2.2 雷氏大疣蛛蜘蛛毒素对A549细胞中CAT活性和MAD含量的影响 在雷氏大疣蛛蜘蛛毒素作用的细胞中检测到CAT活性和MDA的形成增加(图2,图3),但无浓度依赖性(P>0.05)。可见,雷氏大疣蛛蜘蛛毒素参与氧化应激可能是通过增加CAT活性和MAD含量,从而引起对A549细胞的毒性作用。

2.3 雷氏大疣蛛蜘蛛毒素诱导的G2/M期细胞周期阻滞 如图4中所示,细胞周期在48 h周期中连续进行。随着雷氏大疣蛛蜘蛛毒素作用时间的延长,与阴性对照组相比,细胞的G1期细胞比例明显减少,S期细胞减少,G2期细胞明显增加,细胞阻滞在G2/M期。

2.4 雷氏大疣蛛蜘蛛毒素对A549细胞中P38MAPK蛋白表达的影响 由图5可见,随着雷氏大疣蛛蜘蛛毒素浓度的增加,A549细胞中P38MAPK蛋白表达逐渐降低。可见,雷氏大疣蛛蜘蛛毒素抑制A549细胞增殖可能与P38MAPK激酶表达含量降低有关。

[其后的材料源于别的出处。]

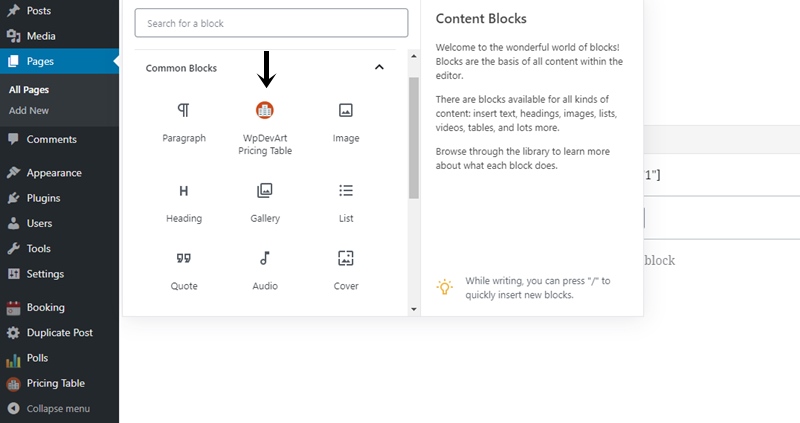
Task: Add a Cover block
Action: tap(346, 270)
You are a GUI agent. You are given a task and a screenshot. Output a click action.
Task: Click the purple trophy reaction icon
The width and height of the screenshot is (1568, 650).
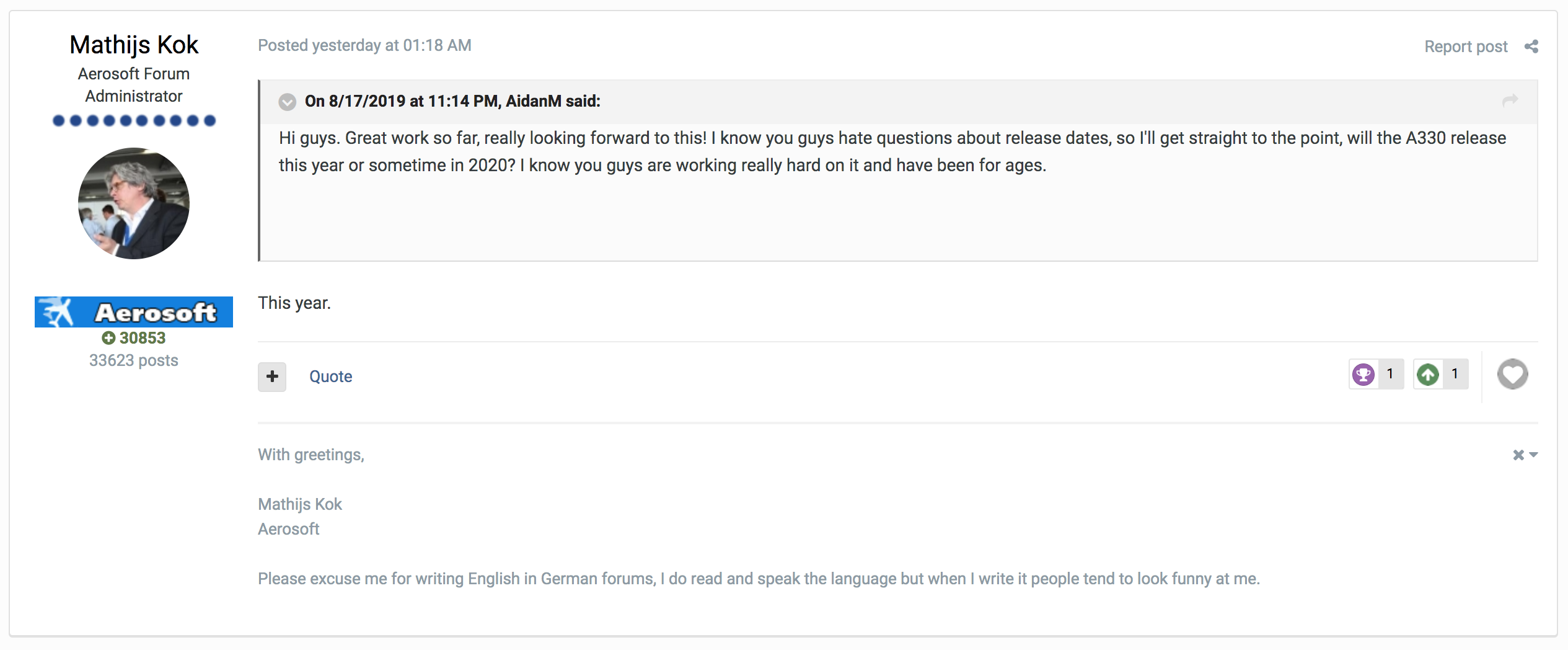click(x=1363, y=375)
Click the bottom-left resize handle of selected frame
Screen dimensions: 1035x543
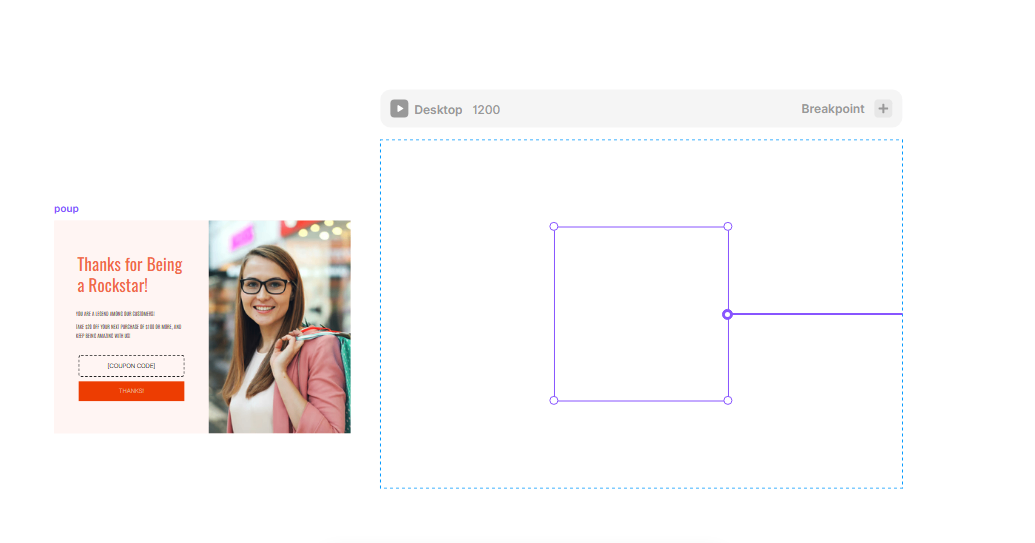[554, 401]
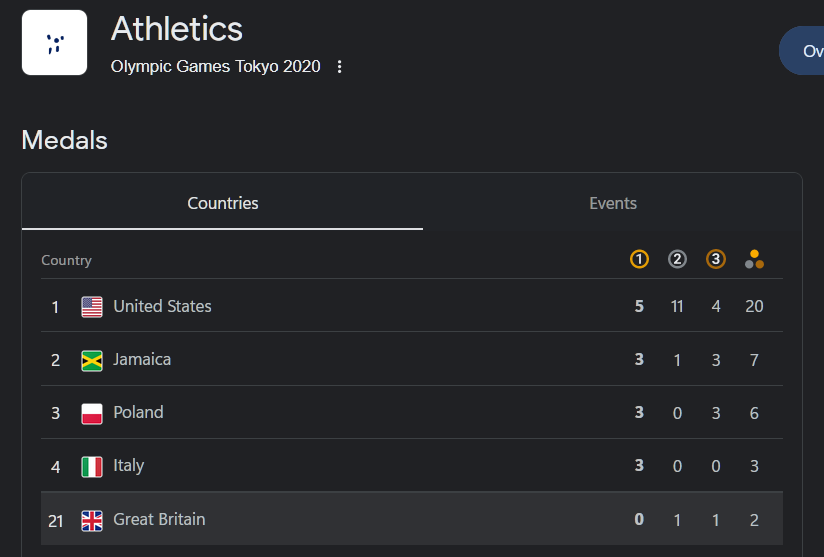
Task: Click the Jamaica flag icon
Action: [x=92, y=360]
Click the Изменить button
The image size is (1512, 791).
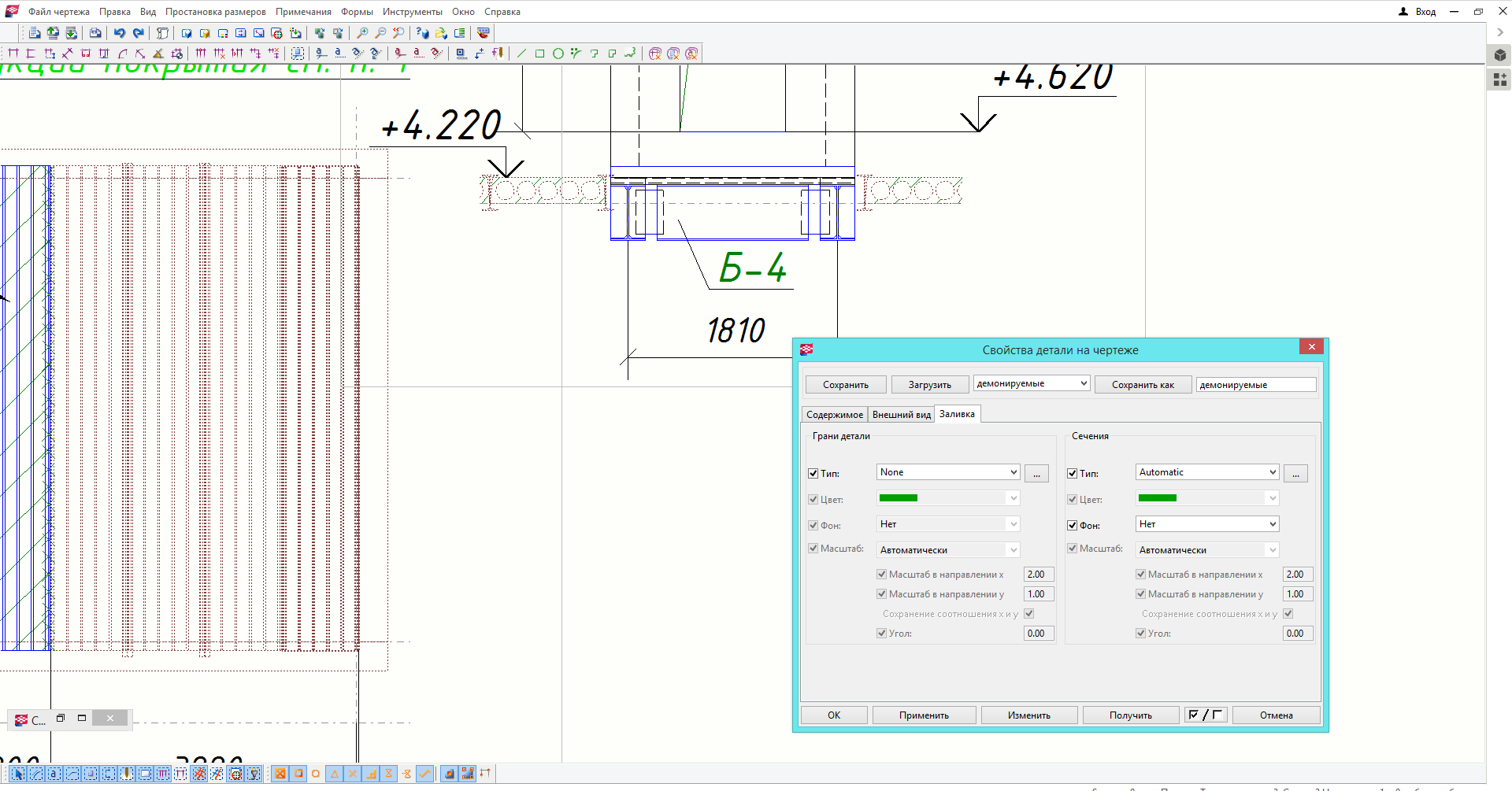pos(1028,715)
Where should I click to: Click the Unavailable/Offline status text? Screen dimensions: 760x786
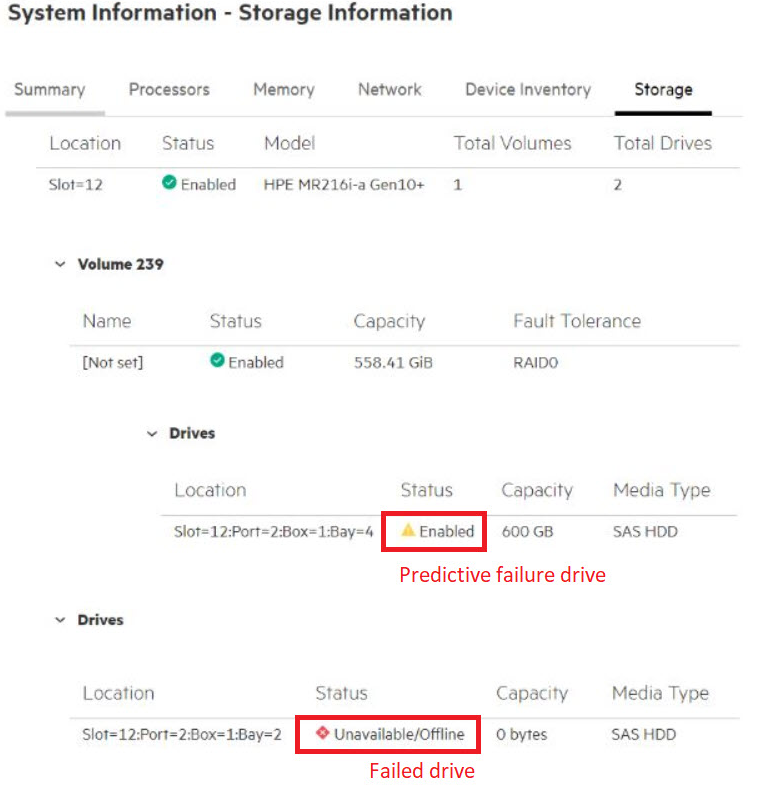pos(399,735)
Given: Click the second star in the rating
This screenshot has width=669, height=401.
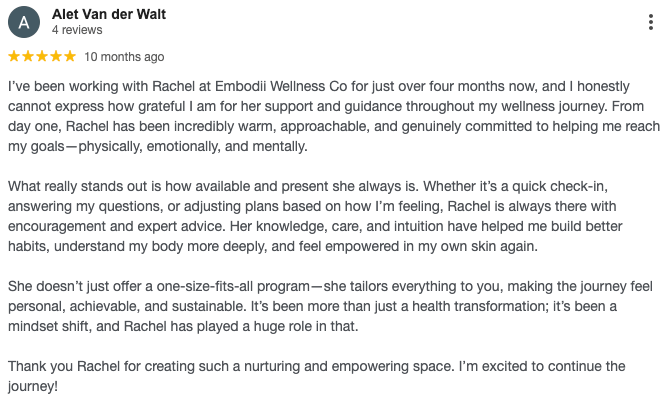Looking at the screenshot, I should click(x=27, y=57).
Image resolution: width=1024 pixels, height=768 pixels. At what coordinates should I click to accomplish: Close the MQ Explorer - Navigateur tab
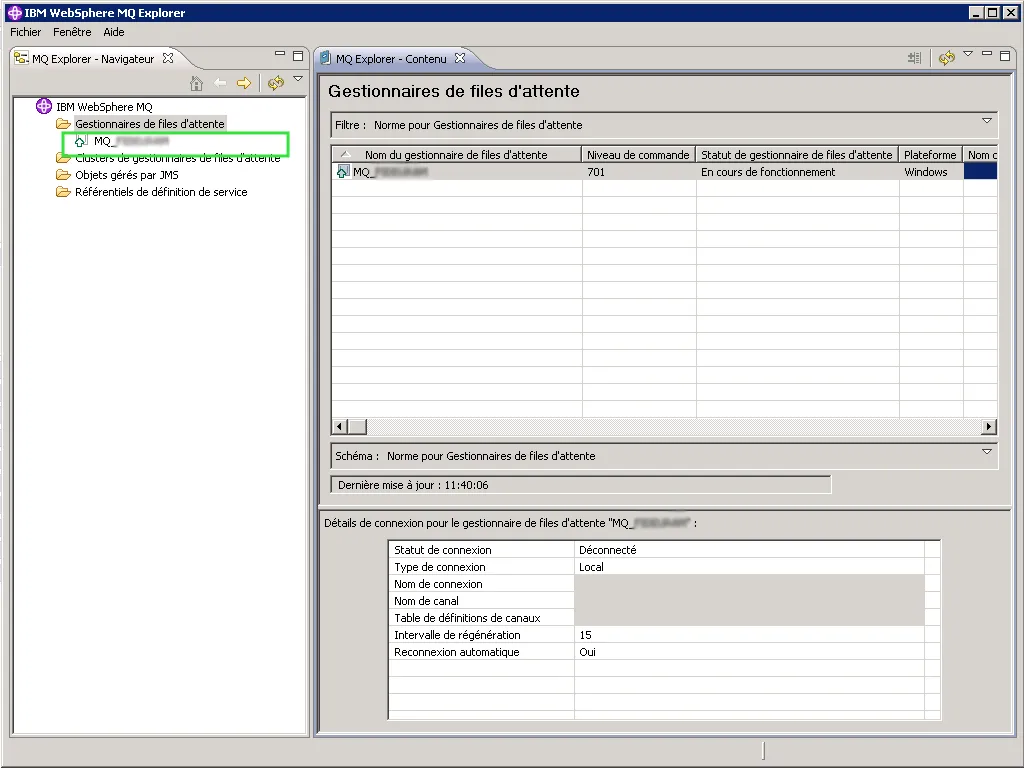[168, 58]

图 1 雷氏大疣蛛蜘蛛毒素抑制A549细胞增殖Fig 1 The inhibition of A549 cells proliferation by spider venom

图 2 雷氏大疣蛛蜘蛛毒素增加A549细胞CAT活性Fig 2 Spider venom increased activity of CAT in A549 cell

图 3 雷氏大疣蛛蜘蛛毒素增加A549细胞MAD含量Fig 3 Spider venom increased MAD content in A549 cell

图 5 雷氏大疣蛛蜘蛛毒素减少A549细胞中P38MAPK蛋白表达Fig 5 Spider venom reduced expression of P38MAPK in A549 cells

图 4 雷氏大疣蛛蜘蛛毒素诱导的G2/M期细胞周期阻滞。A:雷氏大疣蛛蜘蛛毒素作用A549细胞前;B:雷氏大疣蛛蜘蛛毒素作用A549细胞后。Fig 4 The cell cycle distribution of A549 cells by the spider venom. A: before treated by the spider venom; B: after treated by the spider venom.

3 讨论

中国是一个肺癌高发的危险区。原发性肺癌治疗仍然困难,依赖于基础医学研究成果。最近的研究[13,14]结果表明,细胞凋亡和周期的改变与肿瘤的发生、进展和转移密切相关。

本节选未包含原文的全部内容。